Licht am Ende der Welt

Die 45 Kilometer lange Halbinsel Fischland-Darß-Zingst trennt den Bodden von der offenen Ostsee. Seit dem Ende des 19. Jahrhunderts zieht es vor allem Künstler hierher, die sich von der Idylle inspirieren lassen.

Es ist das Licht, das Künstler seit mehr als 125 Jahren nach Ahrenshoop zieht. Die Künstlerkolonie feierte gerade erst Jubiläum. Ostsee und Bodden liegen dort besonders dicht beieinander, und das führt zu intensiven Reflexionen auf dem nur wenige Hundert Meter breiten Landstreifen dazwischen. "Als die ersten Künstler 1892 herzogen, gab es noch keine Straße. Für sie war es das Ende der Welt - pure Idylle", erzählt Bürgermeister Hans Götze, als freischaffender Maler einer der 15 Künstler unter den rund 650 ständigen Einwohnern. Im Künstlerhaus Lukas, einst vom Oldenburger Maler Paul Müller-Kaempff gegründet, dürfen sich heute gestandene Künstler aller Genres, die eines der jährlich 60 begehrten Arbeitsstipendien erhalten haben, für jeweils einen Monat inspirieren lassen.
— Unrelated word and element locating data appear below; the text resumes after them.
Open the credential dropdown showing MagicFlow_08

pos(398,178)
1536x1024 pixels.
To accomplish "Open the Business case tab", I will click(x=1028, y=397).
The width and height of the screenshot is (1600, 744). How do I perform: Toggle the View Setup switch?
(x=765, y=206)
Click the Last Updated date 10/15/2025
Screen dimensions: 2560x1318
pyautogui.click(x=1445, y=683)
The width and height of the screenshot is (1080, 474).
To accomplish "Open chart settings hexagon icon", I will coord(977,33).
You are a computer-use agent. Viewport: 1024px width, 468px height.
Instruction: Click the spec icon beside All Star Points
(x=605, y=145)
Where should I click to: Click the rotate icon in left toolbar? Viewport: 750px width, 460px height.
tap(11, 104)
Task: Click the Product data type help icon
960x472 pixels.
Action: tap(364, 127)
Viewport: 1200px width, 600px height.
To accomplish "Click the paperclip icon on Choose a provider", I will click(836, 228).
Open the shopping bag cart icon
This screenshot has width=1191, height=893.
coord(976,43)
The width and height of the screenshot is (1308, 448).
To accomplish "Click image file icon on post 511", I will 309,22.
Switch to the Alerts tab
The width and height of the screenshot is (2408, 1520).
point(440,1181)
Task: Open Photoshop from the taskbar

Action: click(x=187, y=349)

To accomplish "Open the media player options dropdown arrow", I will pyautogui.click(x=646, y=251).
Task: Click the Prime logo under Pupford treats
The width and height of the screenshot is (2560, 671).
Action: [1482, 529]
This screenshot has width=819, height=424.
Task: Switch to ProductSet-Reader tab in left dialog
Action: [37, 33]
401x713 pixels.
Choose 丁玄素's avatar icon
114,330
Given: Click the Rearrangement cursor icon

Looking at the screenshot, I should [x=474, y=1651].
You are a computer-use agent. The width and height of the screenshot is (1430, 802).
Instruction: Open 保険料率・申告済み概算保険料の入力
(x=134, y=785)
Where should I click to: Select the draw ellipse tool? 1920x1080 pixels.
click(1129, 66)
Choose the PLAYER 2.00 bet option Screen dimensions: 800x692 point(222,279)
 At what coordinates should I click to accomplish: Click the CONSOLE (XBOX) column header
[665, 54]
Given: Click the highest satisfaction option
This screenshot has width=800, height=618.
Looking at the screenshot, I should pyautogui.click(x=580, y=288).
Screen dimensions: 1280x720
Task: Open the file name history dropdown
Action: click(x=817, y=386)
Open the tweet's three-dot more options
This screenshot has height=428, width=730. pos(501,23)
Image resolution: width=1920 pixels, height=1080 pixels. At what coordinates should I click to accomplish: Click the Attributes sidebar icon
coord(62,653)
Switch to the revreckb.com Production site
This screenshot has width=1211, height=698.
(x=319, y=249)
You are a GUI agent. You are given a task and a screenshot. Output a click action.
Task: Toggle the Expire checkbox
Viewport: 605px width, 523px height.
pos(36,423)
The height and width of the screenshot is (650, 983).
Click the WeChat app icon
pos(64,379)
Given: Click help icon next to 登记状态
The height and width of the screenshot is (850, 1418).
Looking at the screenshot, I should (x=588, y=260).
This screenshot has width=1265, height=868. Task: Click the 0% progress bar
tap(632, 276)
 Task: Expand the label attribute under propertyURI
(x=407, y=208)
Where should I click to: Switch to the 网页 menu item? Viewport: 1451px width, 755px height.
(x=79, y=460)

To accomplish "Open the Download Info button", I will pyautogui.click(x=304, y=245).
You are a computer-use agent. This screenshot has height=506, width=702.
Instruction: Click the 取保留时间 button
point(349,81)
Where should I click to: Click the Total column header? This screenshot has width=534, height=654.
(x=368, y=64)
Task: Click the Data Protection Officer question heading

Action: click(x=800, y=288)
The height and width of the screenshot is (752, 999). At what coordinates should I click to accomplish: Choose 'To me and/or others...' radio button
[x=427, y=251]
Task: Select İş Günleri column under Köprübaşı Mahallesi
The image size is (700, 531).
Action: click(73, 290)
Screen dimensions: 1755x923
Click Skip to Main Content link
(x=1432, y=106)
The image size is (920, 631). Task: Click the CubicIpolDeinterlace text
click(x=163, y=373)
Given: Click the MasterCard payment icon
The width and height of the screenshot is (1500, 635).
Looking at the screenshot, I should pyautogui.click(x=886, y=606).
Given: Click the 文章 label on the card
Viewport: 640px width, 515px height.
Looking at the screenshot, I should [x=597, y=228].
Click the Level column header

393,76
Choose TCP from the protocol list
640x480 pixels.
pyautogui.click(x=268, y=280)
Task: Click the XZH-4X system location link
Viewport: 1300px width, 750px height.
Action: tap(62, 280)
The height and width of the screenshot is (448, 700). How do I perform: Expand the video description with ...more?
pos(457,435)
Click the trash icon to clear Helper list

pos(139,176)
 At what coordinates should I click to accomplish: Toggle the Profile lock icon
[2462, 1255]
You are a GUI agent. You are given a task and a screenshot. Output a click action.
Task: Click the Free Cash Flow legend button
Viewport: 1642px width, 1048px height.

Das 1650 erbaute und in seiner ursprünglichen Form erhaltene Dornenhaus inmitten der Ahrenshooper Künstlerkolonie ist eines der ältesten Häuser der Region. Friedemann Löber fertigt dort seine charakteristische blaugraue Fischland-Keramik mit aufwändiger Glasur- und Ritztechnik, dekoriert mit Libelle, Kranich oder anderen Motiven mit regionalem Bezug. Er und seine Frau Renate, die im vorderen Teil eine Galerie betreibt, haben 1995 das damals verfallene Haus einer Hamburger Erbengemeinschaft mehr oder weniger abgebettelt und anschließend zwei Jahre lang größtenteils selber saniert.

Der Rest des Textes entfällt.